---------- Text provided
On Being Advantaged




Nothing really steams me up like someone coming to the door and asking if my husband is home rather than telling me his business (the guy who seals our driveway), or someone asking when my husband would have time to talk to them about my complaint (school personnel in response to my request to talk to my daughter’s home ec. teacher). It’s easy to take for granted some privileges, and not notice that other people don’t enjoy them.

Privilege is like that–it’s easy to assume everyone else gets the same courteous treatment from the bankers/employers/schoolteachers in their lives that we get, until someone helps us to see the different treatment that still does happen to others whose group identity is different.

I began to understand how easy it is to overlook my own privileges when, in 9th grade, I interviewed a local community leader for a report on civil unrest and learned that there were no pharmacies in his end of town, because bankers weren’t willing to back a business in that neighborhood. That community leader helped me look at something I’d taken for granted (people willing to invest in my community) from the point of view of those less privileged.
--------------------
---------- Provided data
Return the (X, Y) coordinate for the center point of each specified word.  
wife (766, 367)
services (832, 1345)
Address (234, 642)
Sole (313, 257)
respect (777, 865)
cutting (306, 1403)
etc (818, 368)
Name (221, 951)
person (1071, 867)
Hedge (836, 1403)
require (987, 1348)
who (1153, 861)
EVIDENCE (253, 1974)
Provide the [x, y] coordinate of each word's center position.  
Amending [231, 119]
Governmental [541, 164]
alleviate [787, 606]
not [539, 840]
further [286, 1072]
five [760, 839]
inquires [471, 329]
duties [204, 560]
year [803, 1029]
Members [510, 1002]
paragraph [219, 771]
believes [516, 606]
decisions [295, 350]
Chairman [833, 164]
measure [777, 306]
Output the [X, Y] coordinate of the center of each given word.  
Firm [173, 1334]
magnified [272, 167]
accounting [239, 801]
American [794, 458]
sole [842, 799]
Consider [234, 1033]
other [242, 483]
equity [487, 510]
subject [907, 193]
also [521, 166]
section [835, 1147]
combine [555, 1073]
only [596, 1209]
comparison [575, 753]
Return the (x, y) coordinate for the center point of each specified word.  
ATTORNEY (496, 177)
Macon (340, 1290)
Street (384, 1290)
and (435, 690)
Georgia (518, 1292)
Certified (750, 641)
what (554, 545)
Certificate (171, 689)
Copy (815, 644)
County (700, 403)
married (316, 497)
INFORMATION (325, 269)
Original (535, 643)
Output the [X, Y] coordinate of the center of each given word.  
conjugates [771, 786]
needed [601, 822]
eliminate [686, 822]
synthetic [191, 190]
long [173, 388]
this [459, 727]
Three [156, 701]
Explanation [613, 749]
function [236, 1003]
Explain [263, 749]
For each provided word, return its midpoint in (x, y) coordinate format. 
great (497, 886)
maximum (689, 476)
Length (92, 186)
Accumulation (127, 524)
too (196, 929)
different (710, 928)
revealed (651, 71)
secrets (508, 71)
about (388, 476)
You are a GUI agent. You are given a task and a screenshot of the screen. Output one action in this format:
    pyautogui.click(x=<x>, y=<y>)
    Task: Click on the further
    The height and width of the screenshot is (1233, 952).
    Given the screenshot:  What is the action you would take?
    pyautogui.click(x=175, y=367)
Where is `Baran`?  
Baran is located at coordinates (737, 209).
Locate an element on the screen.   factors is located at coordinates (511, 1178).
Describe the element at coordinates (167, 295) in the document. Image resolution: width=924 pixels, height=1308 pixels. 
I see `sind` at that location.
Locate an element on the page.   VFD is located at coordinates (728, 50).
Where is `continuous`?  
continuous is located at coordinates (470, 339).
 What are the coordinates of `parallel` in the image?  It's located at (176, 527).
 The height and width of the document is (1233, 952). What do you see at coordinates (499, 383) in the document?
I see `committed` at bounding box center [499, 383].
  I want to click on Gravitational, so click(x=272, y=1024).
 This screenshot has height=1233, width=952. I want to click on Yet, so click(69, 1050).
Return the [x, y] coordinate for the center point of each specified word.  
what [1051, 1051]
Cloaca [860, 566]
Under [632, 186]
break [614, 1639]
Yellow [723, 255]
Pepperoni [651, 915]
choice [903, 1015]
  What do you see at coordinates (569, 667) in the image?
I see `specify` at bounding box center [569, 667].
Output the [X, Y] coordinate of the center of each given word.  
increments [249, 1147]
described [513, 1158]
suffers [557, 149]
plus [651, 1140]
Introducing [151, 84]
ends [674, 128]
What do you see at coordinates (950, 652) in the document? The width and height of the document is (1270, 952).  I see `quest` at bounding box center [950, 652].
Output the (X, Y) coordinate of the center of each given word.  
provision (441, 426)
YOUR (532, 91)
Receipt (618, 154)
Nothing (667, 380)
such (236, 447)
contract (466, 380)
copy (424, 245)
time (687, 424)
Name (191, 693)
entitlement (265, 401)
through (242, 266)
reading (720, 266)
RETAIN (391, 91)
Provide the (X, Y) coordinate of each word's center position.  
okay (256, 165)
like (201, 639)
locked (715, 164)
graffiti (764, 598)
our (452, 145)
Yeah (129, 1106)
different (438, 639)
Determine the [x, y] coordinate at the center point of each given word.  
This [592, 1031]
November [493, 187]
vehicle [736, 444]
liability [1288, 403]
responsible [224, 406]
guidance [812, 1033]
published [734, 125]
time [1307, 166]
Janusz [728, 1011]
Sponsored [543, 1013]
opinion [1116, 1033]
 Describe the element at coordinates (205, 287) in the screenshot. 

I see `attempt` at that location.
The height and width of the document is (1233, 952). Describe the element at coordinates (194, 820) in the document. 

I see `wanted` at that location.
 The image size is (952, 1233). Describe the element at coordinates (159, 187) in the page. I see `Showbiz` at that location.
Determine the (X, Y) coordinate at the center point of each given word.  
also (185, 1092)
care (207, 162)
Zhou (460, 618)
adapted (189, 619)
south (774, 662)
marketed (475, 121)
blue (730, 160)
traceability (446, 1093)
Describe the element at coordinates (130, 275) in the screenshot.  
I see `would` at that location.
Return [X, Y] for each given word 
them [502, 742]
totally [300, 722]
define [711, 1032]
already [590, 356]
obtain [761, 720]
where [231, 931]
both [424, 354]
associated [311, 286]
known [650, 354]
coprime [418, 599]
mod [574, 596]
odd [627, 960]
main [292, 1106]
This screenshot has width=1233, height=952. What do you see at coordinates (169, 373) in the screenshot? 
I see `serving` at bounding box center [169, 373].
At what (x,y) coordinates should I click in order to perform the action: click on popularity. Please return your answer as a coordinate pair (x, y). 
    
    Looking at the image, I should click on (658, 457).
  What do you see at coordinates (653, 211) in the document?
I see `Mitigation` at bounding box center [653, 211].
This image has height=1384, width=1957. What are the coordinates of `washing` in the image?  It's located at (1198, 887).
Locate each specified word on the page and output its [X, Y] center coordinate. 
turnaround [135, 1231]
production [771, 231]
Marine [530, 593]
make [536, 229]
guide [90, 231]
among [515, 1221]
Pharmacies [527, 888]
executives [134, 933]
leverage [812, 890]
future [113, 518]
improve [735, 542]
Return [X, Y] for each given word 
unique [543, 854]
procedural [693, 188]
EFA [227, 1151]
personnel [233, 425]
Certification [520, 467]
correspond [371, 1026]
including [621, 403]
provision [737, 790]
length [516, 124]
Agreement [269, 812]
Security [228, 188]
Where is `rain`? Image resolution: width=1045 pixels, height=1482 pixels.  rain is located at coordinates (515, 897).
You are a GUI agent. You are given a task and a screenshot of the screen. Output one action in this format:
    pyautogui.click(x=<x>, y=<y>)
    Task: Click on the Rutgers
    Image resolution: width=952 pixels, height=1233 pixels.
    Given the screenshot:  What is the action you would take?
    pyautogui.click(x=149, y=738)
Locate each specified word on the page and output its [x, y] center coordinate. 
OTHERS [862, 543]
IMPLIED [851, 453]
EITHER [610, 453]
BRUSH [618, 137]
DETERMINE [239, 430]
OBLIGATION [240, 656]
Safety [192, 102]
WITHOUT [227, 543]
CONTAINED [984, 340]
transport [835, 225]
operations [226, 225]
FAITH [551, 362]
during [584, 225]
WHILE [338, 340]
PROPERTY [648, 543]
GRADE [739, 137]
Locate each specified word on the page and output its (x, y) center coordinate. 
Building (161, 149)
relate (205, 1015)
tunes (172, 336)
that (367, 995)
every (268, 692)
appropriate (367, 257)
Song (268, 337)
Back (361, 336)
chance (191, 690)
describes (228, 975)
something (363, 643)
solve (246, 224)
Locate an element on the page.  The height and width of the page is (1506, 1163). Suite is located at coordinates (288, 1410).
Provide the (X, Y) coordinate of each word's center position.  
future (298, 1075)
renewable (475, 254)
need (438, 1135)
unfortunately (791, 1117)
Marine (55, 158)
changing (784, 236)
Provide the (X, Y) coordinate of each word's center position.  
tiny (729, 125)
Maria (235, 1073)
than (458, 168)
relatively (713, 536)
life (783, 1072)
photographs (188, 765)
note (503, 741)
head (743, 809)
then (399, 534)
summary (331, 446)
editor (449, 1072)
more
--------------------
Required actions |
• 1. In the essay on privilege, why were there no pharmacies in the community leader's end of town?
• 2. Go on with the essay on privilege, picking up right after its final paragraph.

Expected outputs |
• 1. Bankers weren't willing to back a business in that neighborhood.

• 2.
Looking at my own situation from someone else’s point of view, and looking at someone else’s situation from their point of view, are not easy things to do–without help. I believe it is a very necessary thing, however, if we are to have social justice in this world. It helps me to be a better communicator to know my audience. It helps me be more effective as an educator. It helps me to know where I need to become an activist, a cheerleader, a philanthropist, a supplicant.

So, I would like to thank those people who have shared their point of view with me lately:

The concerned educators and other professionals forming learning communities (a la social networks at ning.com) around stopping cyberbullying and around developing our teaching skills and tools for the web 2.0 world.

The teachers and administrators at the non-profit where I teach. The Board members and Quakers who share their principles for peace, education, and seeing “that of God” in everyone–especially each and every child.

My husband and children who understand that teaching well means working many hours outside of the school day.

Conversations have been about access and the digital divide, filtering (I am grateful that I CAN TURN OFF THE WEB FILTER — Many of my colleagues can’t), school policies, physical location. We’ve been talking about brain format. We’ve been talking about the freedom to teach, and to choose our own assessments to help us, in a private school setting.

My husband designed this bumper sticker slogan. I’d like us all to be able to declare it:

It really is quite a privilege.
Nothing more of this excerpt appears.